[INPUT RECORDS]:

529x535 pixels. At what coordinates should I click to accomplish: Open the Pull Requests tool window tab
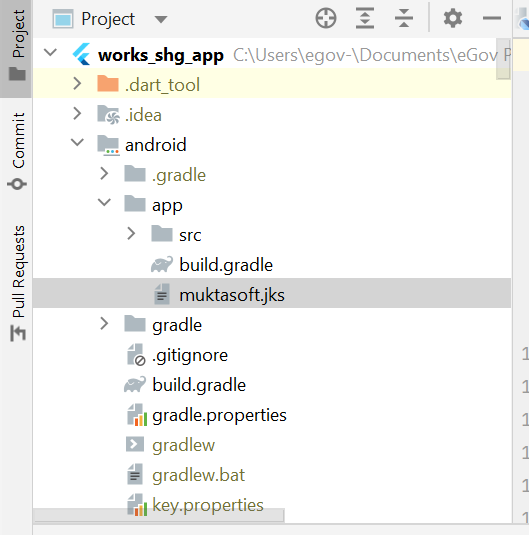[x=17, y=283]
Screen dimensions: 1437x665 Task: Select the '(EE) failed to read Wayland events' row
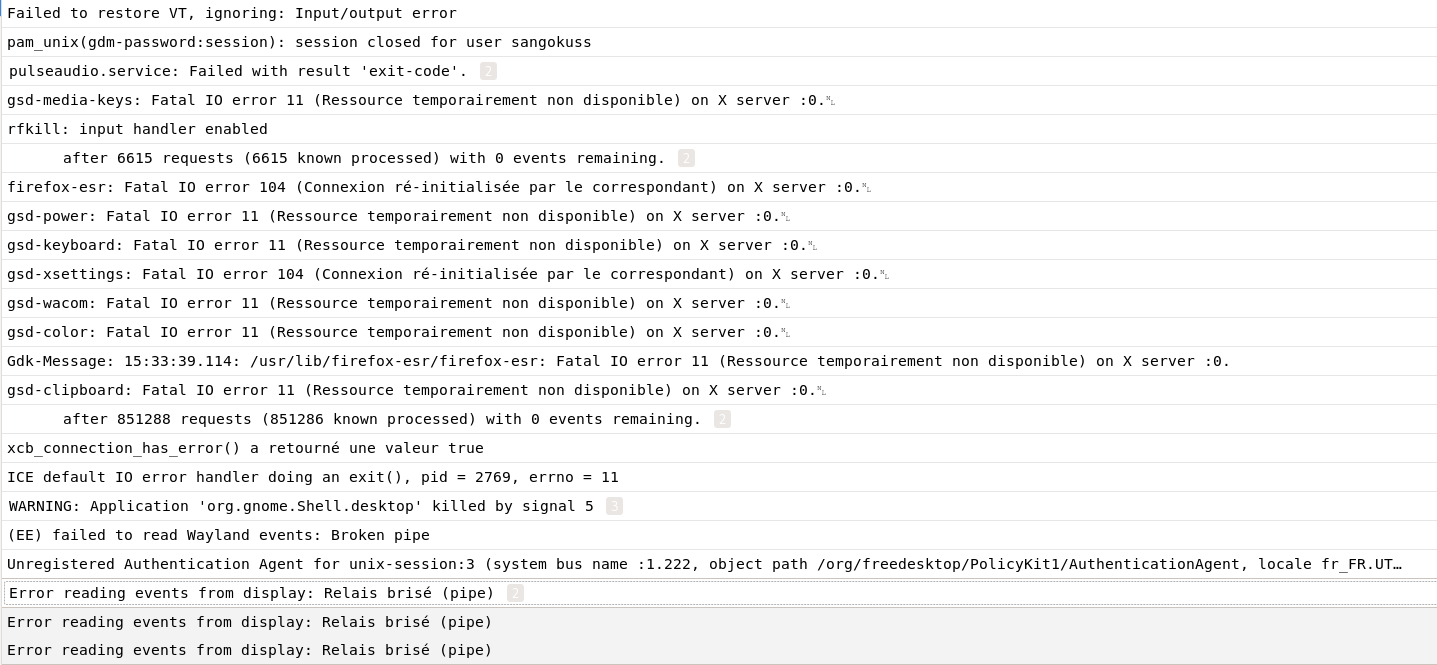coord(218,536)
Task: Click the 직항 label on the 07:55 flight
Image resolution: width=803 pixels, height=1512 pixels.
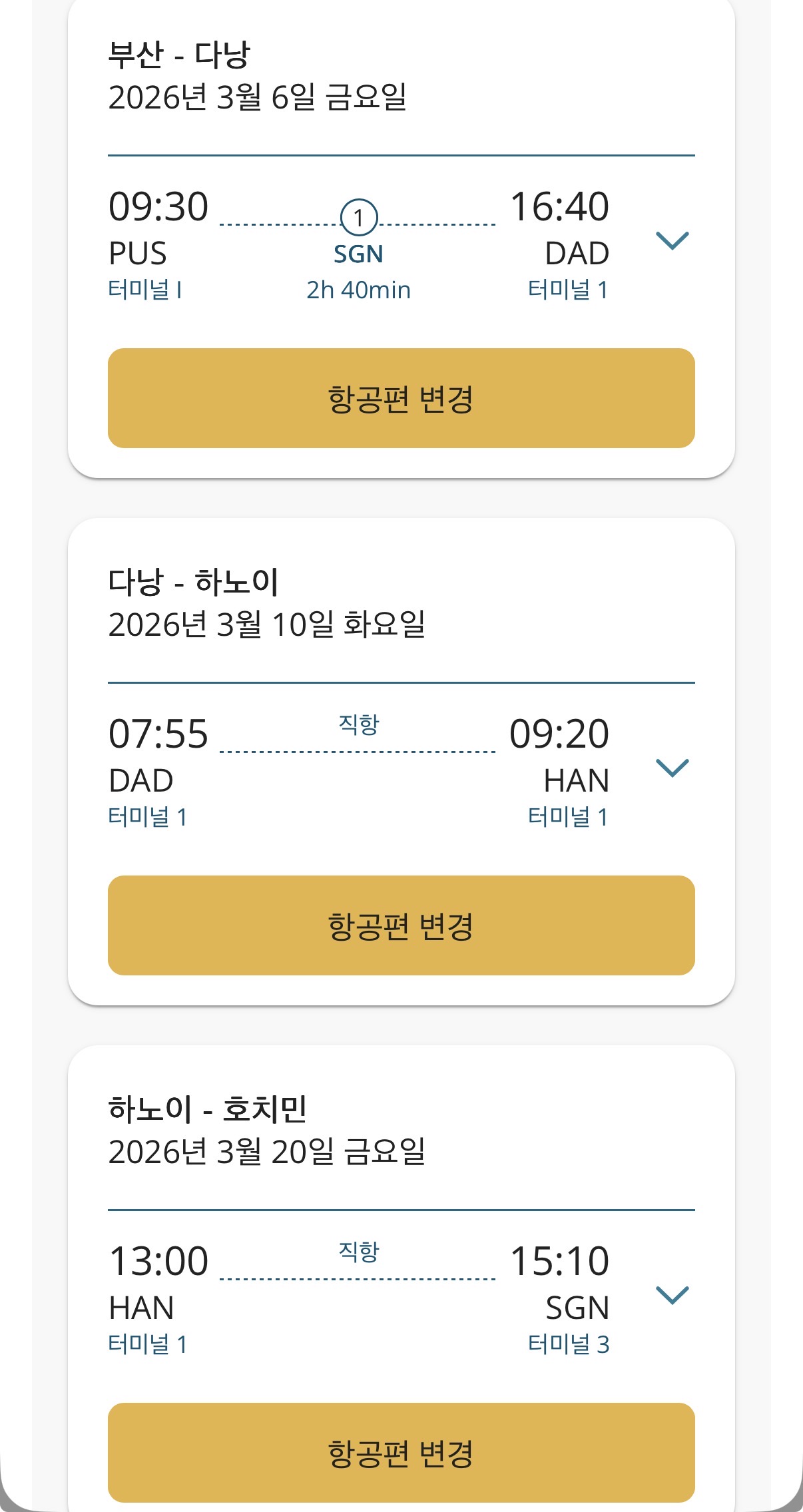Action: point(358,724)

[WHAT TO DO]:
Extract each line above that contains the string "pixels".

[SOLUTION FOR THIS EXERCISE]:
529x535 pixels. At what coordinates should I click to accomplish: Open the Pull Requests tool window tab
Image resolution: width=803 pixels, height=1512 pixels.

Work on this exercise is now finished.